C’est plutôt le contraire qui va se produire. En réalité, ce n’est plus l’opposition seule qui est fatiguée du pouvoir en place ; mais c’est tout le peuple qui veut de nouvelles têtes pour une autre gouvernance de l’Etat. Vous l’avez vu : même les localités que le pouvoir a toujours brandies comme son fief se révoltent contre lui aujourd’hui. Donc, je n’ai aucune crainte sur la victoire de l’opposition, si on ne détourne pas les voix des concitoyens comme d’habitude.
La semaine
dernière, l’ambassadeur de l’UE a, au nom du groupe des 5, invité le pouvoir à
mettre en place toutes les mesures nécessaires qui garantissent la crédibilité
et la transparence du scrutin ; comment avez-vous accueilli cette
déclaration du groupe des 5 ?
Ce sont des
déclarations d’un diplomate. Indirectement,
je crois que les partenaires demandent au pouvoir de repousser la date du
scrutin et améliorer surtout le cadre électoral, garantir la transparence et la
vérité des urnes en impliquant autant que possible tous les acteurs au même
degré. La déclaration du groupe des 5 sous-entend également qu’ils
reconnaissent que les conditions de crédibilité et de transparence du scrutin
ne sont pas du tout réunies : nous avons en face une Ceni déséquilibrée et
partisane, avec même en son sein des membres qui ne représentent aucune partie
prenante à ces élections. Alors, s’il en est ainsi, il va de soi qu’on revoie la
date du scrutin pour permettre à tous
les acteurs de s’impliquer profondément pour des élections crédibles et justes.
Nous
estimons que, d’une façon ou d’une autre, le groupe des 5 nous rejoint quand
nous demandions que la date du scrutin soit reportée.
En
2007, vous étiez le premier à crier au vol de vos voix, notamment dans la
Binah et dans le Dankpen. Qu’est-ce que vous comptez faire cette fois pour défendre
votre victoire ?
Notre premier défenseur sera d’abord le peuple en général et nos militants en particulier. Nous prenons également à témoin les instances internationales impliquées dans la garantie de transparence du scrutin. Personne n’a intérêt à ce que les volontés exprimées par nos populations soient une fois encore détournées et trahies. Les conséquences vont nous revenir tous en plein visage. Même le pouvoir en place sait qu’il est temps qu’on change les hommes, qu’on laisse d’autres têtes venir aux affaires et participer à l’amélioration des conditions de vie de nos populations.
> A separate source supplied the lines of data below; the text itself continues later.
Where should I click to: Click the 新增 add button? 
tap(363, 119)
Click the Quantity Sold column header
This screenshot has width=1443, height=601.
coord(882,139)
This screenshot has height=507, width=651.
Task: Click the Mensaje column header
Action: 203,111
Si la coalition Arc-en-ciel, dont
vous êtes membre, remportait ces élections, vous seriez prêt à travailler avec
les autres ou vous allez composer seul ?
Personne n’a intérêt à diriger tout seul le pays. Je viens de le dire : même le pouvoir en place sait qu’il faut qu’il compose aujourd’hui avec les autres. On gagne en composant ou en partageant avec l’adversaire de bonne foi, qui ne doit pas être considéré comme un ennemi à abattre. Je peux vous dire par exemple qu’au sein d’Arc-en-ciel la cohabitation n’a pas été toujours facile. Mais nous avons progressé, nous avons avancé jusqu’à ce jour. Pour nous au Pdp c’est l’intérêt supérieur de la nation qui compte et surtout celui de nos populations. Celles-ci ont assez souffert de nos turpitudes politiques. Cela va même au -delà des petits calculs d’orgueil et de complexe de tout genre. C’est ce complexe qui a bloqué le Togolais dans la voie du changement démocratique et du développement.
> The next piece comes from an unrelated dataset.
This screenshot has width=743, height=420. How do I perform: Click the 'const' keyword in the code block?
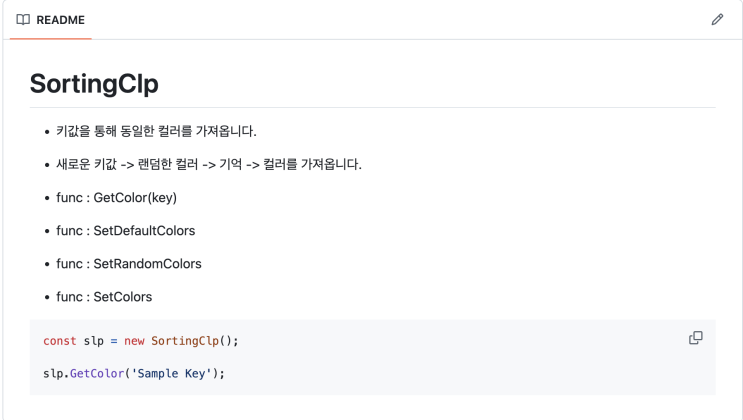[60, 341]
Il y a deux semaines la loi sur le
statut de l’opposition a été votée, quelle appréciation en faites-vous ?
J’avoue que c’est une loi particulière au Togo, comme l’a reconnu curieusement le ministre de l’Administration territoriale lui-même devant le parlement. Selon cette fameuse loi, il semble que tout parti au pouvoir peut se retrouver en même temps opposant au même pouvoir. Peut-on honnêtement gouverner et s’opposer à soi-même !!! C’est au-delà de tout entendement. Vous voyez le paradoxe criard que porte cette fameuse loi. Je crois que c’est une loi faite juste pour embrouiller, pour créer la confusion. C’est une loi de propagande politique. Pour moi il n’y a pas d’événement. C’est en fait une confirmation de cet esprit de suffisance dangereux qui mène le Togo vers le comble et le chaos. Je crois qu’il faudra nous amener à bien comprendre ce texte et sa finalité profonde. Le futur parlement doit s’y atteler en revoyant sa contexture et sa valeur constructive.